The state Republican Party sent out thousands of mailers with censored photos and quotes from Gibson’s explicit videos to highlight the scandal in the closing weeks of the race.

The race is a test of whether sex scandals are still shocking to voters. It’s competitive, suburban-Richmond territory, too: Youngkin carried it by roughly the same margin as the statewide result two years ago.

New Jersey state Senate: 3rd District

ED DURR (R) vs. John Burzichelli (D)

What we’ll learn: Can the author of 2021’s biggest electoral upset keep on truckin’?

Previous election: N/A (redistricting)

2020 presidential election: N/A

The most surprising election result of the last off-year race, in 2021, belonged to Durr, the former truck driver who beat state Senate President Steve Sweeney.

Now Durr faces his first reelection bid, and there have been some bumps along the way, including condemnation from fellow South Jersey GOP candidates over controversial Facebook posts Durr made or liked about abortion.

Republicans made gains in the 2021 state legislative elections, propelled by a strong performance by GOP gubernatorial candidate Jack Ciattarelli, who came within 3 points of ousting Democratic Gov. Phil Murphy.

Will Murphy and Democrats snap back? The indictment of Democratic Sen. Bob Menendez in September isn’t going to help.

Rhode Island congressional special election: 1st District

Gabe Amo (D) vs. Gerry Leonard (R)

What we’ll learn: Whether Democrats’ special-election overperformance continues

Previous election (2022): David Cicilline (D) 64%, Allen Waters (R) 36%

2020 presidential election: Biden 64%, Trump 35%

There’s little doubt that Amo, the former Biden White House aide who won a September primary to replace Cicilline, will win Tuesday’s special election.

But the margin matters, at least as a potential 2024 indicator. Democrats have generally overperformed in special elections this year — but of the 27 such races, only one was for a congressional seat. The others were in much smaller state legislative districts.

Suffolk County (NY) executive

Ed Romaine (R) vs. Dave Calone (D)

What we’ll learn: Is New York’s red wave still going after the GOP’s 2022 midterm success?

Previous election (2019): Steve Bellone (D) 56%, John Kennedy (R) 43%

2020 presidential election: Trump (R) 49%, Biden (D) 49%

Of the nation’s 25 most-populous counties, Suffolk County, which comprises the eastern half of Long Island, is the only one Trump carried in 2020 (and he only carried it by about three-hundredths of a percentage point).

Democrats avoided a “red wave” generally in 2022, but not in New York — and especially not on Long Island, where Republicans swept the state’s four congressional seats thanks to a strong top-of-the-ticket performance by then-Rep. Lee Zeldin, a Long Islander who came within six points of ousting Democratic Gov. Kathy Hochul.

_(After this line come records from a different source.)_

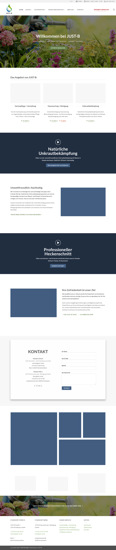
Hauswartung (40, 10)
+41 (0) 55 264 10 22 (16, 531)
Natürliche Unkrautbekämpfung (69, 529)
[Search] (114, 10)
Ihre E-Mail (79, 361)
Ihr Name (79, 354)
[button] (58, 142)
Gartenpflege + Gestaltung (67, 525)
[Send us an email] (39, 386)
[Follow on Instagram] (71, 1)
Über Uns (71, 10)
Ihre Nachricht (79, 379)
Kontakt (80, 9)
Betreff (79, 368)
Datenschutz (88, 527)
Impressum (87, 525)
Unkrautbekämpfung (56, 10)
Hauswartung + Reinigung (67, 527)
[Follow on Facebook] (70, 1)
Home (21, 9)
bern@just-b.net (40, 534)
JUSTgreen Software (65, 532)
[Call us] (41, 386)
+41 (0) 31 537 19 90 (41, 531)
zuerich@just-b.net (16, 534)
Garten (28, 10)
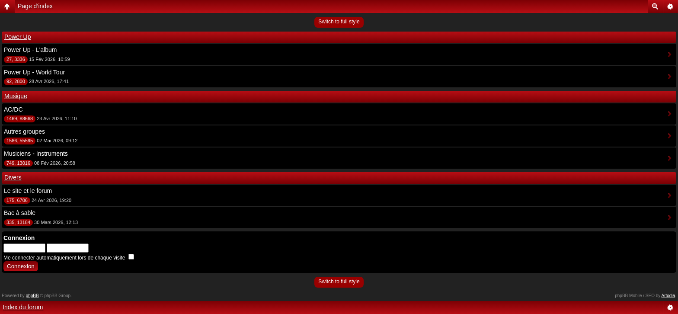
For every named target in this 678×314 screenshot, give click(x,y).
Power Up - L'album (30, 49)
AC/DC (13, 109)
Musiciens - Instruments (36, 153)
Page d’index (35, 6)
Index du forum (23, 307)
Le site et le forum (28, 190)
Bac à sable (19, 212)
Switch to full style (338, 22)
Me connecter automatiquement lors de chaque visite (68, 258)
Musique (15, 96)
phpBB (32, 295)
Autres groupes (24, 131)
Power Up (17, 36)
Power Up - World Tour (34, 72)
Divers (13, 177)
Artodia (668, 295)
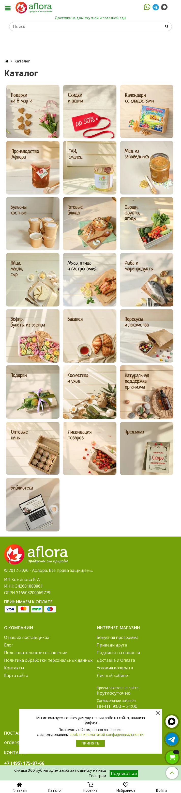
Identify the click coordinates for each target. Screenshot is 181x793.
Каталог (55, 788)
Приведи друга (112, 645)
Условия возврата (115, 667)
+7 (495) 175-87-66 (24, 763)
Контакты (14, 667)
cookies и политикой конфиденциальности (106, 734)
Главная (19, 788)
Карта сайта (16, 675)
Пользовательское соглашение (35, 652)
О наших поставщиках (26, 637)
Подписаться (124, 773)
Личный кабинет (113, 675)
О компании (18, 627)
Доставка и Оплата (116, 660)
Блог (8, 645)
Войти (161, 788)
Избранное (125, 788)
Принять (90, 743)
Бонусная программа (118, 637)
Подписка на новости (118, 652)
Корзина (90, 788)
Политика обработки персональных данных (48, 660)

The race between Romaine, the Republican supervisor of Brookhaven Town, and Democratic attorney and businessperson Calone will tell us whether Republicans are still ascendant on the Island, which could have greater implications for the battle to control the House: Reps. Nick LaLota, Andrew Garbarino, George Santos and Anthony D’Esposito are all among Republicans’ most vulnerable incumbents up next year.